[dpdk-dev] custom align for mempool elements

Olivier Matz olivier.matz at 6wind.com
Wed May 10 17:01:43 CEST 2017


Hi Gregory,

On Fri, 5 May 2017 20:23:15 +0300, Gregory Etelson <gregory at weka.io> wrote:
> Hello Oliver,
> 
> Our application writes data from incoming MBUFs to storage device.
> For performance considerations we use O_DIRECT storage access
> and work in 'zero copy' data mode.
> To achieve the 'zero copy' we MUST arrange data in all MBUFs to be 512
> bytes aligned
> With pre-calculated custom pool element alignment and right
>  RTE_PKTMBUF_HEADROOM value
> we can set MBUF data alignment to any value.

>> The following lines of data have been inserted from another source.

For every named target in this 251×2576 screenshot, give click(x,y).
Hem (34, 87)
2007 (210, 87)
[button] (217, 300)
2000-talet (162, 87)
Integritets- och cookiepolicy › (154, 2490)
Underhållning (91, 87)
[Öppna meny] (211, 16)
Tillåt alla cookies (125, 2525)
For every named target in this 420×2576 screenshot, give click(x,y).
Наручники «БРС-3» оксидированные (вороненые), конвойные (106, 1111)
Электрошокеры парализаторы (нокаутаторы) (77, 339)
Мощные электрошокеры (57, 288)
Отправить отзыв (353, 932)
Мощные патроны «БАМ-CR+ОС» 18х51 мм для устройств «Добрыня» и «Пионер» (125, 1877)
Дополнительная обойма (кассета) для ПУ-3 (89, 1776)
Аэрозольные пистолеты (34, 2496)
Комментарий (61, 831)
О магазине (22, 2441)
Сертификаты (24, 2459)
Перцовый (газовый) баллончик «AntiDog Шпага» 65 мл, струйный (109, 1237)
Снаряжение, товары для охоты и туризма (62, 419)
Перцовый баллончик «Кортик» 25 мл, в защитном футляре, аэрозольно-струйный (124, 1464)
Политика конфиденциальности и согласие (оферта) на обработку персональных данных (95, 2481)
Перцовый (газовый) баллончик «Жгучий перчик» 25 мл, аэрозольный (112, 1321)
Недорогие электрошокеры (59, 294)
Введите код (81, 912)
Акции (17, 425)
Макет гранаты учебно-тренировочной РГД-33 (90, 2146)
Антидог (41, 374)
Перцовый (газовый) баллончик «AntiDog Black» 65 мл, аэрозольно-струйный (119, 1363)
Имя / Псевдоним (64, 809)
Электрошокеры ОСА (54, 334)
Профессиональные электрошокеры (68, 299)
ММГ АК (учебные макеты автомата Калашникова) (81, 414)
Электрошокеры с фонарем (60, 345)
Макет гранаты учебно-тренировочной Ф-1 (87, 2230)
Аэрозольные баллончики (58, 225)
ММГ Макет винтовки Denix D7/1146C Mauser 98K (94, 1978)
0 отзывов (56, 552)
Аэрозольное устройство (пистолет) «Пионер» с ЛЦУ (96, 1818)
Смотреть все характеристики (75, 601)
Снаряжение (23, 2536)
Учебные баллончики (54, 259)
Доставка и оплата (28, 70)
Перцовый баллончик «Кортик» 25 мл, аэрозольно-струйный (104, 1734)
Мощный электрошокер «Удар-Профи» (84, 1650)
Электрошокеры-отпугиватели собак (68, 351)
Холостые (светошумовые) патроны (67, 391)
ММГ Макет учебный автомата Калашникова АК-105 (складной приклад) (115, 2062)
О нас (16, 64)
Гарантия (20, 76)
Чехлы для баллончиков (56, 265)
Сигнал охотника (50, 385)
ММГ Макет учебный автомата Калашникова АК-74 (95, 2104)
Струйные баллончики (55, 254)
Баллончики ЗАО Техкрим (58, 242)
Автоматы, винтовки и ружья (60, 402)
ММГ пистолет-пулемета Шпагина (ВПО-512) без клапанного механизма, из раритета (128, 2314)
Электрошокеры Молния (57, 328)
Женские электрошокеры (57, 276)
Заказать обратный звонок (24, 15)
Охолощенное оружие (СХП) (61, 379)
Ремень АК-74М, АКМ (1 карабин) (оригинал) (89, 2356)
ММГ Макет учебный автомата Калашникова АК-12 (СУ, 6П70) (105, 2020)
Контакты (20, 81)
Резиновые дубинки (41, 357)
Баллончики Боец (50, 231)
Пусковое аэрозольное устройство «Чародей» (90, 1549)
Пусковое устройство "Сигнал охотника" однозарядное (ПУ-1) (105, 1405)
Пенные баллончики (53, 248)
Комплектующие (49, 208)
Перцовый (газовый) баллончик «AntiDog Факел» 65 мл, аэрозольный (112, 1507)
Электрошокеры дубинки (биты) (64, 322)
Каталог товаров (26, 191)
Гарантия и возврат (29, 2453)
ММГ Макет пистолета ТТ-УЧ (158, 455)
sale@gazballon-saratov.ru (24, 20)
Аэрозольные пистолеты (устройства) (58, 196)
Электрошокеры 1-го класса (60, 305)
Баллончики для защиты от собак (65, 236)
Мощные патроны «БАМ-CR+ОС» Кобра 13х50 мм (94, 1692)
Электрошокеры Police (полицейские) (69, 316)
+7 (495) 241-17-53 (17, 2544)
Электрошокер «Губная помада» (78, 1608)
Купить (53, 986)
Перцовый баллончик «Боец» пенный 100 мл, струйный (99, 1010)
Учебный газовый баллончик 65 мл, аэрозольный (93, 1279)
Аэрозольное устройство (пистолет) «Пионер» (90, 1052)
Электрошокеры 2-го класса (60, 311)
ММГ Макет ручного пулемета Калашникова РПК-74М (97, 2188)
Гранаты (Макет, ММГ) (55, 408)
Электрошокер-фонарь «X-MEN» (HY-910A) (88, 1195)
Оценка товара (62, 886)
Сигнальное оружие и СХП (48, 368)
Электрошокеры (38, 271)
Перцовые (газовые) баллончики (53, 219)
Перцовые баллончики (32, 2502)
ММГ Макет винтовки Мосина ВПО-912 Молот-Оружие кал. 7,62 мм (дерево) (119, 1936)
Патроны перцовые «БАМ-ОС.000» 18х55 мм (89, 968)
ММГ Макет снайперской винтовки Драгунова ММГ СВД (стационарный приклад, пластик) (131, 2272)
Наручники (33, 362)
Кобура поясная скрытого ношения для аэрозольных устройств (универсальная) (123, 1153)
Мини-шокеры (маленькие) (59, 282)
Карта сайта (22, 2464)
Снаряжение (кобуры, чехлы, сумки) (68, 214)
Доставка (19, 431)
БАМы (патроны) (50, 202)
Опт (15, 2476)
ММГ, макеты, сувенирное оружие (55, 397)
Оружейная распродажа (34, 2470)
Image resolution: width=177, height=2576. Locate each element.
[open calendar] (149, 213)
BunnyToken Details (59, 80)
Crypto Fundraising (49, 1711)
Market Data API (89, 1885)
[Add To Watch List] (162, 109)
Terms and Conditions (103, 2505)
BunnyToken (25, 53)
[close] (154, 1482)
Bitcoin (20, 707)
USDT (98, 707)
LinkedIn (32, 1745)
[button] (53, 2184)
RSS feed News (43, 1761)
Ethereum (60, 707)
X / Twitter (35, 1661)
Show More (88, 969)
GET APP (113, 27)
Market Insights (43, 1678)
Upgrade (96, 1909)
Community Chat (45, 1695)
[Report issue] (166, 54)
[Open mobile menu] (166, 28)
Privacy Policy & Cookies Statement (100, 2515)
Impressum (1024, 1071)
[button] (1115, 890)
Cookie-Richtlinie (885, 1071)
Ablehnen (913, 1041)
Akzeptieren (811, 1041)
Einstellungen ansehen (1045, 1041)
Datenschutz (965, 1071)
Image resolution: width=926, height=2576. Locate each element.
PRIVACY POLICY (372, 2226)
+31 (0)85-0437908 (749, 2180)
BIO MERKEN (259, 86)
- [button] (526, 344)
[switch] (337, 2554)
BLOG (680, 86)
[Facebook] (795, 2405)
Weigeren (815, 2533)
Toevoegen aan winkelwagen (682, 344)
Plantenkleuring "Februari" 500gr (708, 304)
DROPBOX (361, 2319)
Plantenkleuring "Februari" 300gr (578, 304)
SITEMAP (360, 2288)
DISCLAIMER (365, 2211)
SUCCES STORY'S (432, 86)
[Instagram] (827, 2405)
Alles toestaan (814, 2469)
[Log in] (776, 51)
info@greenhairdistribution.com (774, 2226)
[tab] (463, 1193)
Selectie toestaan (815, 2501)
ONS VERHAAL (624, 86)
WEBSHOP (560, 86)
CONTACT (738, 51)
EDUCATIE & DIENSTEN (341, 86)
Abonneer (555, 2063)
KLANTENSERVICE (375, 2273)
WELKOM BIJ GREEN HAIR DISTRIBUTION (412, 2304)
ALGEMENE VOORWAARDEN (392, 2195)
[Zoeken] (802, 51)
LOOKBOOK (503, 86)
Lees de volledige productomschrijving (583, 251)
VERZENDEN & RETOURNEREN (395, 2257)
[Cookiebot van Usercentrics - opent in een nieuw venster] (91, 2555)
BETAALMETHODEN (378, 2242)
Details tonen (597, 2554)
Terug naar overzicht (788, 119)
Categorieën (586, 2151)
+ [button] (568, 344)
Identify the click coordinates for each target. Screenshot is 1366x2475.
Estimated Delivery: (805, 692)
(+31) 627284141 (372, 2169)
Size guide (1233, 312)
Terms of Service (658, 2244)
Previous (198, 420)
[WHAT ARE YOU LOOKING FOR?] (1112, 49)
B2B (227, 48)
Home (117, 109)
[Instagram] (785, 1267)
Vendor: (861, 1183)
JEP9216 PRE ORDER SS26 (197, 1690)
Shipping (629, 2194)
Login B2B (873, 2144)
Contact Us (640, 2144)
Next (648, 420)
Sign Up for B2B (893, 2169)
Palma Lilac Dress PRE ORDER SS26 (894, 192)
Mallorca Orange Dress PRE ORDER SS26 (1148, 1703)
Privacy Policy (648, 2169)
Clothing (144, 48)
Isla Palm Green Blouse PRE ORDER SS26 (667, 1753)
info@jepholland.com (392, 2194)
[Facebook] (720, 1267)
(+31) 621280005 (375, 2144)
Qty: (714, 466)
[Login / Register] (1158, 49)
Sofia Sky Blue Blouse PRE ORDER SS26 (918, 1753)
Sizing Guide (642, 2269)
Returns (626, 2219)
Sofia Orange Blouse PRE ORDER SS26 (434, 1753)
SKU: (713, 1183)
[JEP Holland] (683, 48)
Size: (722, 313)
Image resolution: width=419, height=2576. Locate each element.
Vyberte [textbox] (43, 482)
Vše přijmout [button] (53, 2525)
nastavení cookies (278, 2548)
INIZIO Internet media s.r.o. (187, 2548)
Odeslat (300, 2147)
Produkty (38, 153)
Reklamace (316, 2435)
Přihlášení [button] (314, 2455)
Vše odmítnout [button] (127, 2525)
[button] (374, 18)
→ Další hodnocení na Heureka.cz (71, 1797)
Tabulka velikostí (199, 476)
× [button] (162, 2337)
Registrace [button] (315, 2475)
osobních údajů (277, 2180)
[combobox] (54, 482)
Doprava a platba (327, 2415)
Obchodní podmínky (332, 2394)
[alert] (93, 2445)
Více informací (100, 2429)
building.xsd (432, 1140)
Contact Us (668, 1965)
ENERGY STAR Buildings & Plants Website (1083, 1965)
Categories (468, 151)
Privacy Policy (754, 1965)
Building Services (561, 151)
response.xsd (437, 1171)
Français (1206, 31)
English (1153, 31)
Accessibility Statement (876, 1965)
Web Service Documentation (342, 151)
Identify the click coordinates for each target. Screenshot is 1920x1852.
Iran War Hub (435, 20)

In our case, 512 bytes
> 
> Current implementation sets custom mempool alignment like this:
> 
>     struct rte_mempool *mp = rte_mempool_create_empty("MBUF pool",
> mbufs_count,
>                  elt_size, cache_size, sizeof(struct
> rte_pktmbuf_pool_private), rte_socket_id(), 0);
> 
>     rte_pktmbuf_pool_init(mp, &mbp_priv);
>   *mp->elt_align = align*;
>     rte_mempool_populate_default(mp);

I think we should try to avoid modifying mp->elt_align directly.
A new api could be added for that, maybe something like:

  int rte_mempool_set_obj_align(struct rte_mempool *mp, size_t align)
  size_t rte_mempool_get_obj_align(struct rte_mempool *mp)

The set() function would have to be called before mempool_populate().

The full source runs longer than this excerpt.